TASKS TO PERFORM >>
(A) Reproduce the article on adversity and the brain verbatim, everything from "The impact of" down to "research by Radboudumc.".
(B) In the article on adversity and the brain, how many individuals were involved in the study?
(C) Resume the article on adversity and the brain after its final sentence and continue writing it.

DOCUMENT TEXT >>

Author profile picture

Researchers at Radboudumc have found that the adversities we go through trigger lasting changes in our brains and are linked to anxiety symptoms. These findings could help predict who is more at risk of developing psychiatric disorders.

  • Radboudumc neuroscientists investigated the enduring impact of life’s adversities on brain function and their possible relevance to psychiatric conditions;
  • The study, involving 170 individuals with comprehensive life data, reveals stable connections between setbacks and brain patterns;
  • Anomalies in these patterns are linked to anxiety symptoms, pivotal in various psychiatric disorders; the findings hint at early identification and more effective treatment possibilities.

The impact of adversity on brain structure

Influences such as maternal smoking during pregnancy, complications at birth, abuse, or experiencing a major accident are known to harm an individual’s development. These factors, categorized as ‘adversities,’ have a lasting impact on brain structure, according to research by Radboudumc.

Stored data:
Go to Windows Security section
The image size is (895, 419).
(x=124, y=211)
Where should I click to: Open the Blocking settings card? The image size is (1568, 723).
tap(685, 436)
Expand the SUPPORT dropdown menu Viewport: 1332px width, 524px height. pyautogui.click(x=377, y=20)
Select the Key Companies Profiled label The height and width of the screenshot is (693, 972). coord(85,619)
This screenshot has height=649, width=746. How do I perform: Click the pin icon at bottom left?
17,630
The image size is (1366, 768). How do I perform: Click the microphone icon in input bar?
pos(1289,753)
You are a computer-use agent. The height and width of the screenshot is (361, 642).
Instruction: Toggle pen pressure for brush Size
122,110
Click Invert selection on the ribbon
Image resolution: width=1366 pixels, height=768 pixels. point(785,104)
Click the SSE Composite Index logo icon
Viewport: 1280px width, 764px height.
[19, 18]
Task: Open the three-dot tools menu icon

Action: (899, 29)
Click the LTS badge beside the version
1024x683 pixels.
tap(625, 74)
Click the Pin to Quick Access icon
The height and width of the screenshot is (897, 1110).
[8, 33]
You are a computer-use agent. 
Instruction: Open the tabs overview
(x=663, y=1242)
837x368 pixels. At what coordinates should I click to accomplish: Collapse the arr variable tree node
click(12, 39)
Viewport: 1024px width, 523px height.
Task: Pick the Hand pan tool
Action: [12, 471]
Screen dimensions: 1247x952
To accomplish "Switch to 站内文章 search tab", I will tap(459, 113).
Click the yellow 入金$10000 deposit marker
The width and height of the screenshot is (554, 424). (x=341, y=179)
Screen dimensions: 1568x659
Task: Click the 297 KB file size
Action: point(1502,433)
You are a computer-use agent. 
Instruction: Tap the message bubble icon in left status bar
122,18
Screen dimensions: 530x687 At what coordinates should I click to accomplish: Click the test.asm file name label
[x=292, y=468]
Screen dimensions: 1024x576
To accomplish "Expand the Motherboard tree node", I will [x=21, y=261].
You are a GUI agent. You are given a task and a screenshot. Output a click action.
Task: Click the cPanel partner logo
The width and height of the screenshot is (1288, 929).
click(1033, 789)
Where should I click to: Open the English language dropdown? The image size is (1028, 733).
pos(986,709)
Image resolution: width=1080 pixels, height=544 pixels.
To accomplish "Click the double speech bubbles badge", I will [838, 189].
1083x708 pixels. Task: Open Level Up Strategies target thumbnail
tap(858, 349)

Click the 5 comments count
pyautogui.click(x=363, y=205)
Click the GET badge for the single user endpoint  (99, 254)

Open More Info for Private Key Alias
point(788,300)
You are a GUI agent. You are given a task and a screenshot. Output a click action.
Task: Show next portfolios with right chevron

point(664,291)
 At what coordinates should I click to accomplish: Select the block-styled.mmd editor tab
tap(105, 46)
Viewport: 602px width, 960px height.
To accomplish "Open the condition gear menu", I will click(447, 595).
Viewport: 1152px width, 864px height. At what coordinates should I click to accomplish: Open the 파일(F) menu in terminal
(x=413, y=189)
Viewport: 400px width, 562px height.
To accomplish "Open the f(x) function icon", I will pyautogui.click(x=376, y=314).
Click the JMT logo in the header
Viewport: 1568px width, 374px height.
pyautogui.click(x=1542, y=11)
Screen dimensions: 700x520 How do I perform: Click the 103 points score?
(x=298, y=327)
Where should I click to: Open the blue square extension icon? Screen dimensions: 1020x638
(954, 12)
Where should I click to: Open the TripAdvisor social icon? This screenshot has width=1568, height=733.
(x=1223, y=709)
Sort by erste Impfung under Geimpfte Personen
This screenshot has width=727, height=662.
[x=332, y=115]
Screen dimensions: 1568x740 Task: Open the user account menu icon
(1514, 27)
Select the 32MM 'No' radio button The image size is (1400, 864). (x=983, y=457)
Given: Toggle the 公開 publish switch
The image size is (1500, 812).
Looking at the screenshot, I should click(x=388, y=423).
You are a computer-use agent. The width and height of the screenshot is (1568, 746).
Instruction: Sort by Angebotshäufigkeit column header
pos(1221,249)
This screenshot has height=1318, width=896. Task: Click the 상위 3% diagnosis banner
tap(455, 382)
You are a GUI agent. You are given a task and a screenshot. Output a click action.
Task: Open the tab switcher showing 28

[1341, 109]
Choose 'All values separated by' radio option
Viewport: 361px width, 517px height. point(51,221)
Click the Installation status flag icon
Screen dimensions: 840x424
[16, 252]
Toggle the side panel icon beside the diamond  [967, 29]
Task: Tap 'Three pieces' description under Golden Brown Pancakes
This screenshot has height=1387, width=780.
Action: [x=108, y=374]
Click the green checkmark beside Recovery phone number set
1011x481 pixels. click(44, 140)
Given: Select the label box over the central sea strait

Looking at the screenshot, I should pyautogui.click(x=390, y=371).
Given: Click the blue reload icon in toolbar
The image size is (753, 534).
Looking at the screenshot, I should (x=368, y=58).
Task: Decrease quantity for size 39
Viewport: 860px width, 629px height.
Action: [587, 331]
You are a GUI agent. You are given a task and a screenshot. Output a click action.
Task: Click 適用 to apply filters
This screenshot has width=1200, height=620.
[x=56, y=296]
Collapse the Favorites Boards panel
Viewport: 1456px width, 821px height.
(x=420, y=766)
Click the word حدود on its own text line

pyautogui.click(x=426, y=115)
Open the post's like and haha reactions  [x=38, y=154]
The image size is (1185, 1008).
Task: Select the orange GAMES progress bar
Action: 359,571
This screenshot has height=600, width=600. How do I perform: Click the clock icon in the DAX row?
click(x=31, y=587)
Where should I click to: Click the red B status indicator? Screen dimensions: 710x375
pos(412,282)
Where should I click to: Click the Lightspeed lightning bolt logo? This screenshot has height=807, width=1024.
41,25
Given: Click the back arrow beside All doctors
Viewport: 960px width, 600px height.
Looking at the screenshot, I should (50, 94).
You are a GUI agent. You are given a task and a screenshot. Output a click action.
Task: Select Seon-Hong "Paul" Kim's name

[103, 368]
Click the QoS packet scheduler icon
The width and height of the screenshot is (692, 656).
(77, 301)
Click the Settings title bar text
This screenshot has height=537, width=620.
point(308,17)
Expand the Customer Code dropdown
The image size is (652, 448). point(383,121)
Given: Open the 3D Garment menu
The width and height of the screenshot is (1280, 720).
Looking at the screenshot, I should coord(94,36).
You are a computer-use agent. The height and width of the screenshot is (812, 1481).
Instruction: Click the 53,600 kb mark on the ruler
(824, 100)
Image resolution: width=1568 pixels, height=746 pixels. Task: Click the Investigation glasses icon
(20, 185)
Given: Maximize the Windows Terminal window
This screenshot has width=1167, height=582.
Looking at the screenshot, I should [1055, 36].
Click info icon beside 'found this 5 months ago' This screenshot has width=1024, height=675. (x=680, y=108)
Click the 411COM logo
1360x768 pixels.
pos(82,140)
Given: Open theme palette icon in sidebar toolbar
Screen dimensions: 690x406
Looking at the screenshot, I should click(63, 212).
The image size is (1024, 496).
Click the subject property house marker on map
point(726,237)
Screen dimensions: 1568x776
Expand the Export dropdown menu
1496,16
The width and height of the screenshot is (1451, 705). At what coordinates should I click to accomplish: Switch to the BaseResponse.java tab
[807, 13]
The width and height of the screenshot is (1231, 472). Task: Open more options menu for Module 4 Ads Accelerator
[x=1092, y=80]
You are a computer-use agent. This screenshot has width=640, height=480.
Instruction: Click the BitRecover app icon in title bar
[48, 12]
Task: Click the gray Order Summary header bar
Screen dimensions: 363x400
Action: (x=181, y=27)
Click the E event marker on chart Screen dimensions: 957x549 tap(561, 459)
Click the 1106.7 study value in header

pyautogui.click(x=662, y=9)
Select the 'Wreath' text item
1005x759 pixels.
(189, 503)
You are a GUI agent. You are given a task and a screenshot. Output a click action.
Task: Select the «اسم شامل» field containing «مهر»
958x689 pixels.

ANSWERS TO THE EXERCISES >>
(A)
The impact of adversity on brain structure

Influences such as maternal smoking during pregnancy, complications at birth, abuse, or experiencing a major accident are known to harm an individual’s development. These factors, categorized as ‘adversities,’ have a lasting impact on brain structure, according to research by Radboudumc.

(B) 170 individuals.

(C)
To study the effects of these setbacks on brain structure, brain scans were performed on participants aged 25 years and 33 years. The aim was to discover whether the changes in brain structure – caused by experienced setbacks – remained consistent over time.

The role of artificial intelligence in discovering patterns

Researcher Nathalie Holz explains that artificial intelligence was used to identify the links between the adversities experienced and the patterns in the brain. “The links emerged very clearly,” Holz says. “And these links are very stable. We found them at both ages. Because of these findings, we can now predict how the brain responds to adversity.”

These findings underscore the idea that our experiences, especially the negative ones, can shape our brains permanently. The permanent effects of these experiences are visible in the structure of our brains even years after the event.

Anxiety symptoms and the risk of psychiatric disorders

Research leader André Marquand points out the link between these brain patterns and anxiety symptoms. “We have mapped how the brain normally responds to adversity. Therefore, we can also identify when that response is abnormal. And we saw that such an abnormal pattern was linked to anxiety symptoms.”

Anxiety symptoms play a central role in many psychiatric disorders. The connection between these symptoms and adversity-induced brain patterns suggests that individuals who have experienced many adversities may be at a higher risk of developing psychiatric disorders.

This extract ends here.